Indeks Harga Konsumen (IHK) kembali turun atau mencatat deflasi pada Juni 2024. Deflasi dua bulan beruntun ini mulai memunculkan kekhawatiran jika daya beli masyarakat melemah.
Badan Pusat Statistik (BPS) mengumumkan IHK turun atau deflasi sebesar 0,08% pada Juni 2014 dibandingkan bulan sebelumnya (month to month/mtm). Secara tahunan (year on year/yoy), IHK masih naik atau mengalami inflasi sebesar 2,51% pada Juni 204. Inflasi inti melandai ke 1,9% (yoy) pada Juni.
Sebagai catatan, IHK pada Mei 2024 juga turun atau mengalami deflasi 0,03% (mtm) tetapi secara tahunan mengalami inflasi sebesar 2,51%. Inflasi umum (yoy) adalah yang terendah sehak September 2023.
Dengan deflasi pada Juni 2024 maka deflasi sudah terjadi dua bulan beruntun.
Deflasi selama dua bulan beruntun adalah yang pertama sejak Agustus dan September 2020 atau awal pandemi Covid-19.
Data BPS mencatat, kelompok makanan, minuman, dan tembakau mencatat deflasi paling besar yakni 0,49% (mtm), disusul dengan informasi, komunikasi, dan jasa keuangan yakni 0,02% (mtm).
Dilihat dari komponennya, inflasi harga bergejolak yang didominasi harga pangan mencatat deflasi sebesar 0,98% (mtm).
Komoditas yang dominan memberikan andil/sumbangan deflasi adalah bawang merah (0,09%), tomat (0,07), daging ayam ras sebesar (0,05%).

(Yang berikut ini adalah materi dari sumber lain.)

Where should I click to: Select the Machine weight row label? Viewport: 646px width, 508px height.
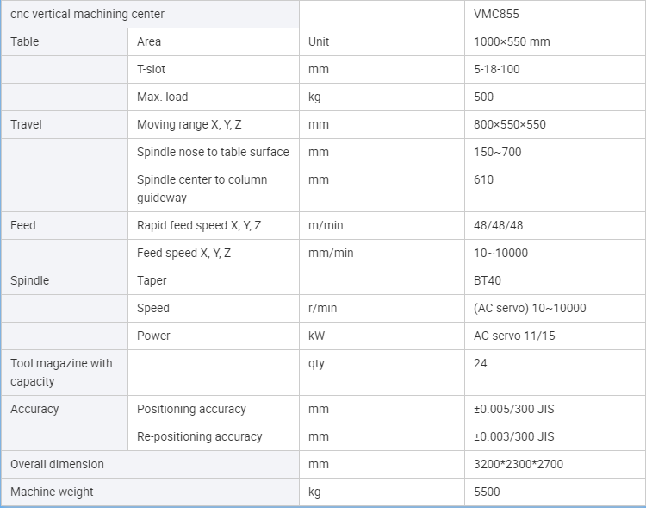(x=52, y=492)
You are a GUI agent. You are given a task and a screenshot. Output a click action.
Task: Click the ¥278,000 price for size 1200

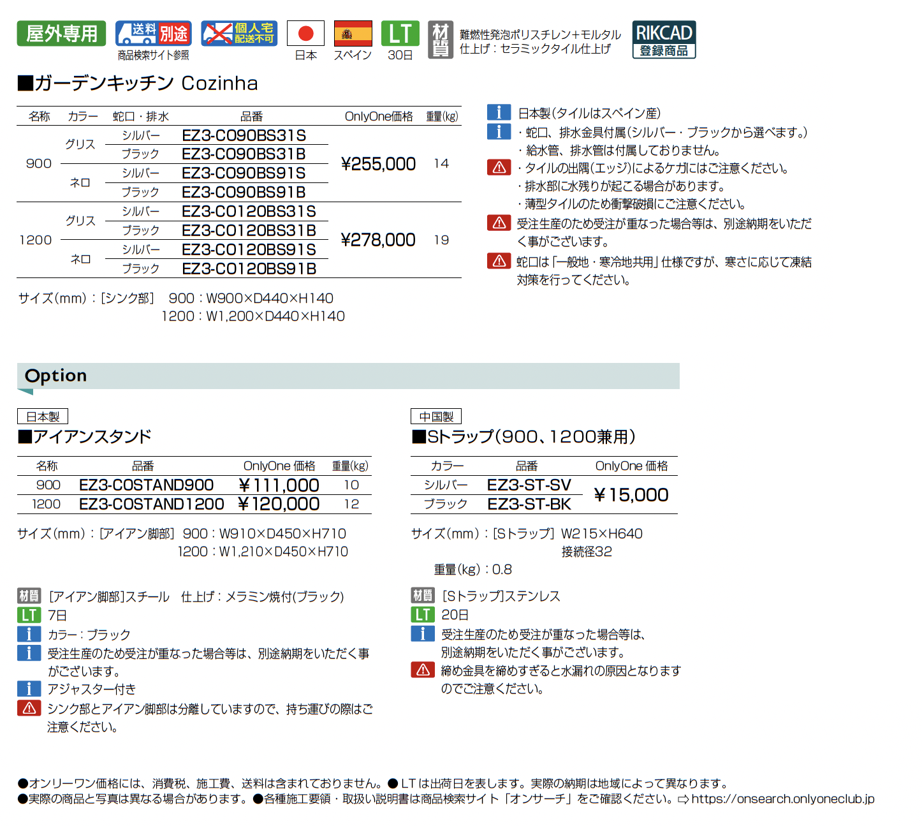coord(378,240)
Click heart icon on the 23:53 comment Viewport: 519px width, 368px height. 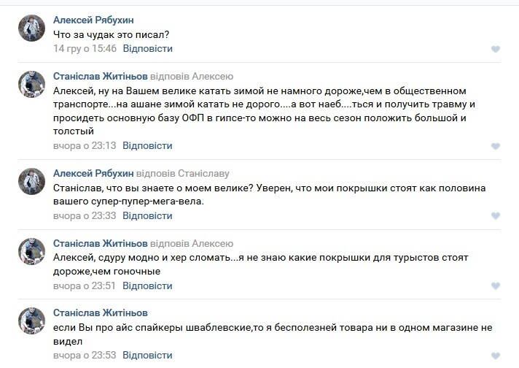(496, 356)
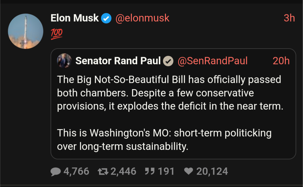Viewport: 303px width, 187px height.
Task: Open the quoted tweet's first paragraph
Action: tap(170, 93)
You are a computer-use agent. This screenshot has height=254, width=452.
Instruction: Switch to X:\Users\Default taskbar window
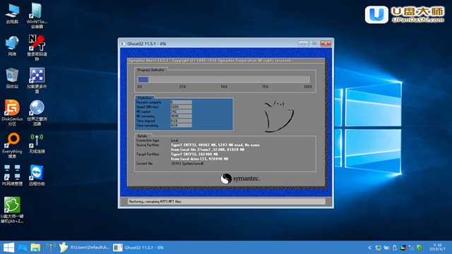84,248
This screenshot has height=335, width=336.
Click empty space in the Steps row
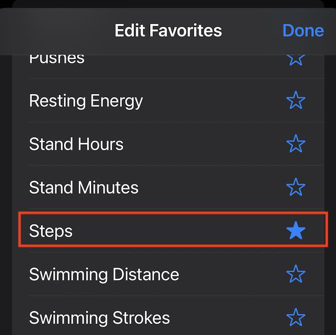(x=180, y=231)
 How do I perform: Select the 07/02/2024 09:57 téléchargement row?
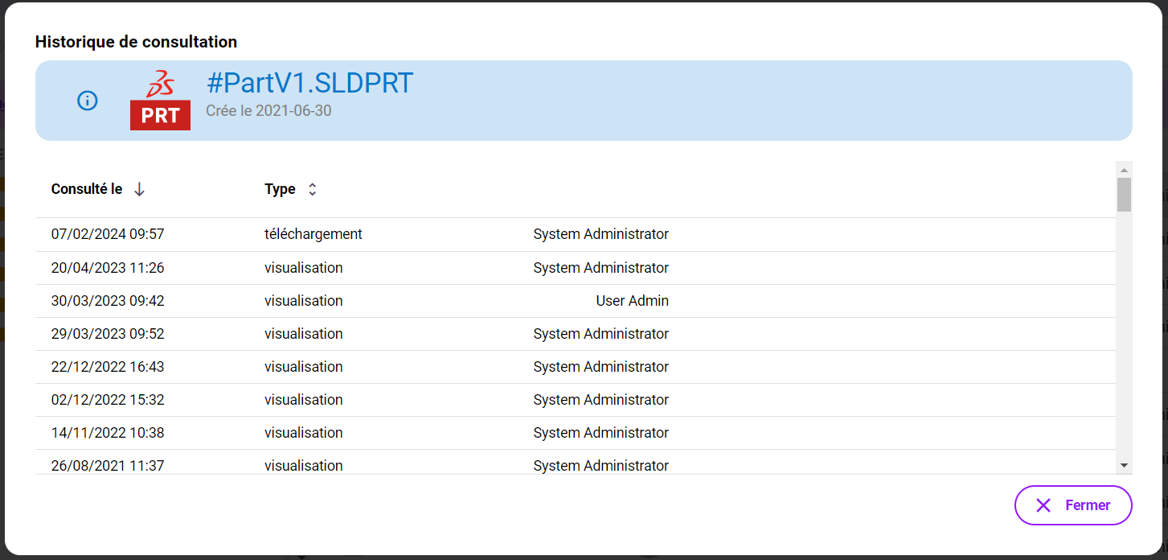[x=108, y=234]
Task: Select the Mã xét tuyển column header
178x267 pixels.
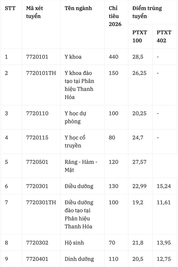Action: pyautogui.click(x=34, y=12)
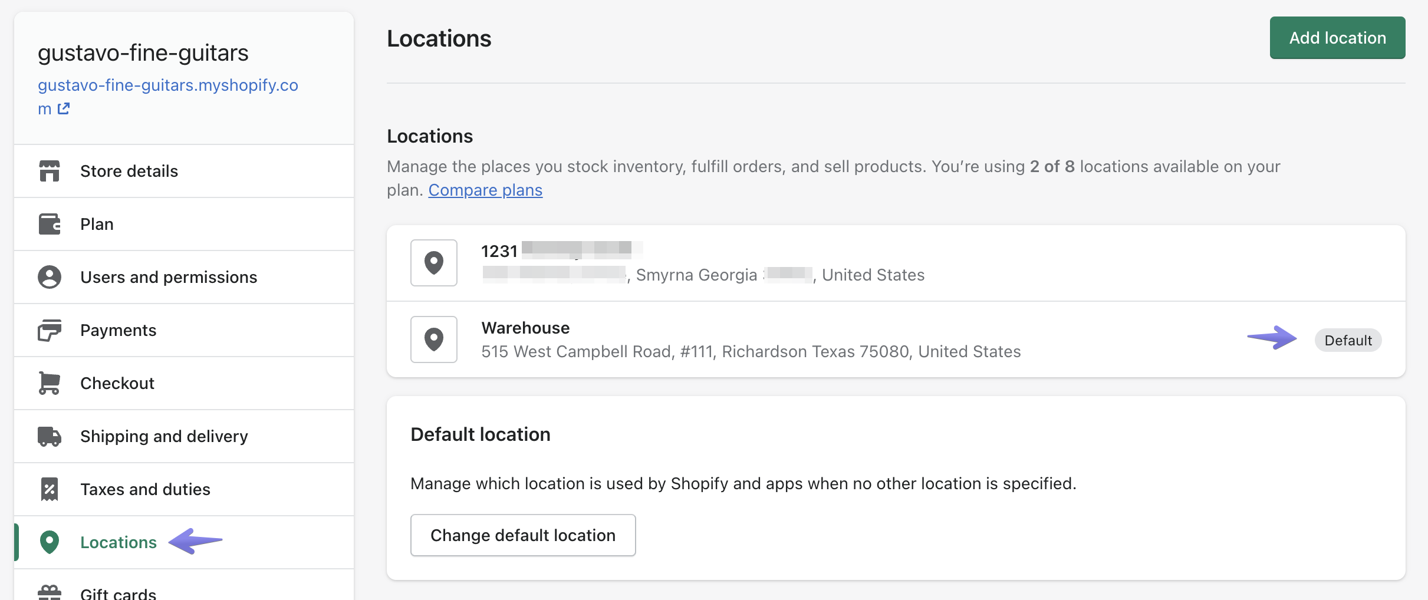
Task: Click the Warehouse location pin icon
Action: point(434,339)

Komoditas lain yang andil deflasi adalah telur ayam ras, bawang putih, kangkung, sawi hijau, dan bayam.
Deflasi Juni: Harga Barang Turun Atau Daya Beli Melandai?
Deflasi pada Juni (mtm) terbilang sangat jarang terjadi. Dalam 10 tahun terakhir, hanya sekali deflasi terjadi pada Juni yakni di 2021.
Dalam lima tahun terakhri, rata-rata inflasi Juni bahkan menyentuh 0,26% atau relatif tinggi. Secara historis, inflasi biasanya naik di Juni karena ada biaya persiapan sekolah untuk musim ajaran baru, gaji ke-13, dan liburan panjang sekolah.
Terjadinya deflasi pada Juni dan terjadinya deflasi selama dua bulan beruntun pun menimbulkan sejumlah pertanyaan.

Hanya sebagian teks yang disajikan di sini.